Park officials said they waited six weeks for pathology test results before announcing the May 3 deaths.

LOXAHATCHEE − Two giraffes at Lion Country Safari were struck by lightning and died six weeks ago, officials at the Loxahatchee nature park confirmed Tuesday.

Officials received pathology reports saying that Lily, a 10-year-old female, and Jioni, a 1-year-old male, died instantaneously after being struck on the evening of May 3, said Haley Passeser, a spokeswoman for Lion County Safari.

The park did not release the news immediately after the incident because officials wanted to confirm the pathology tests, she said, and also to give keepers time to grieve.

“It’s been very solemn. There’s been a lot of tears,” Passeser said.

No other employees or animals were injured.

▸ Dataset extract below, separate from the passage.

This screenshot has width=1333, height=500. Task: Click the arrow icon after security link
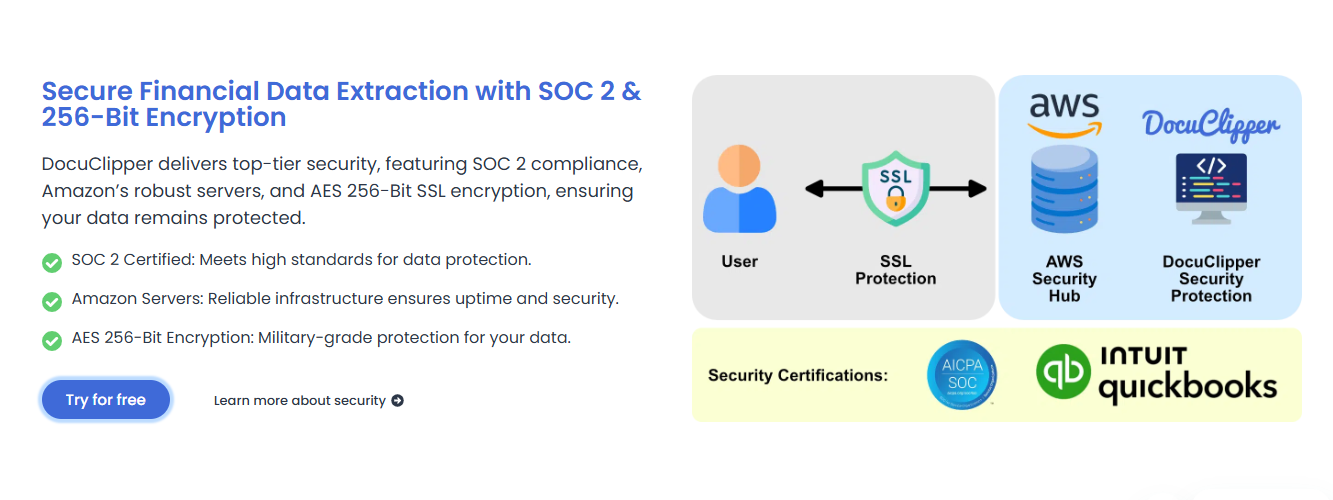pyautogui.click(x=397, y=401)
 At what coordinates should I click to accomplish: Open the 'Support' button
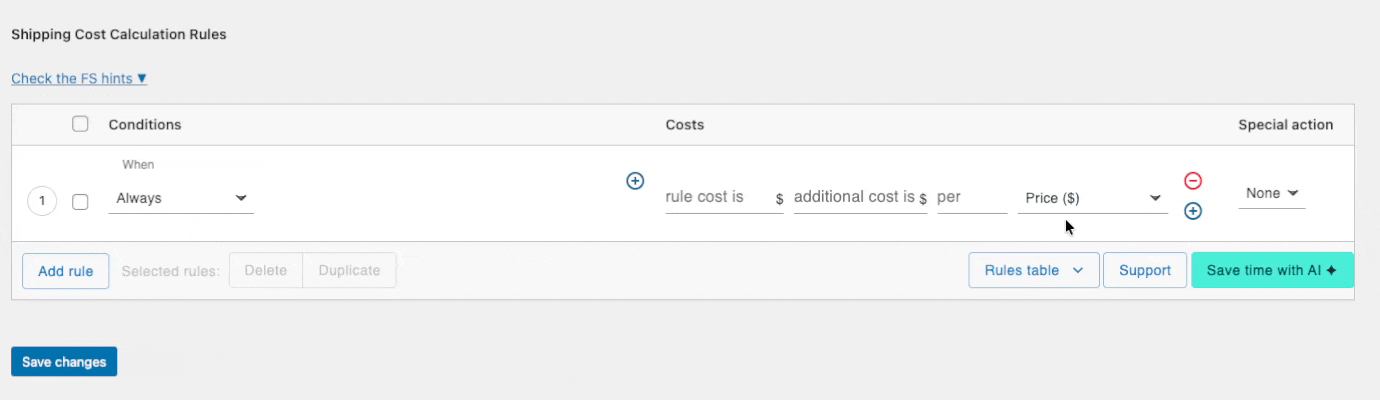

Lion Country Safari, a drive-through safari attraction about 20 miles west of West Palm Beach, currently has 18 giraffes who roam in a 25-acre preserve, foraging and enjoying the space, Passeser said. There are shelters and nighttime housing in the preserve, but the animals are not forced to enter.

“At the end of the day, we cannot make a several-thousand-pound animal go where they don’t want to,” Passeser said.

Pathology tests allow zoos to examine multiple factors when an animal dies, Passeser said. This includes a necropsy, the animal version of an autopsy.

Results can take weeks to return, such as this one did, she said.

Lion Country Safari’s giraffes are looked after primarily by two or three keepers, although its entire staff of keepers is cross-trained, Passeser said. Most of the 18 giraffes are adults, with the exception of a 2-year-old and two 1-year-olds. Giraffes typically live about 20 to 25 years in captivity and slightly less in the wild.

Passeser said both giraffes were born at Lion Country Safari and were “very charismatic.” Lily was a “great mom” who gave birth to a calf or two during her life, while Jioni was “outgoing, brave” and an overall friendly “little guy,” she said.

“These keepers do pour their heart and soul into this,” Passeser said. “To lose these animals they are caring for every day is truly devastating for them.”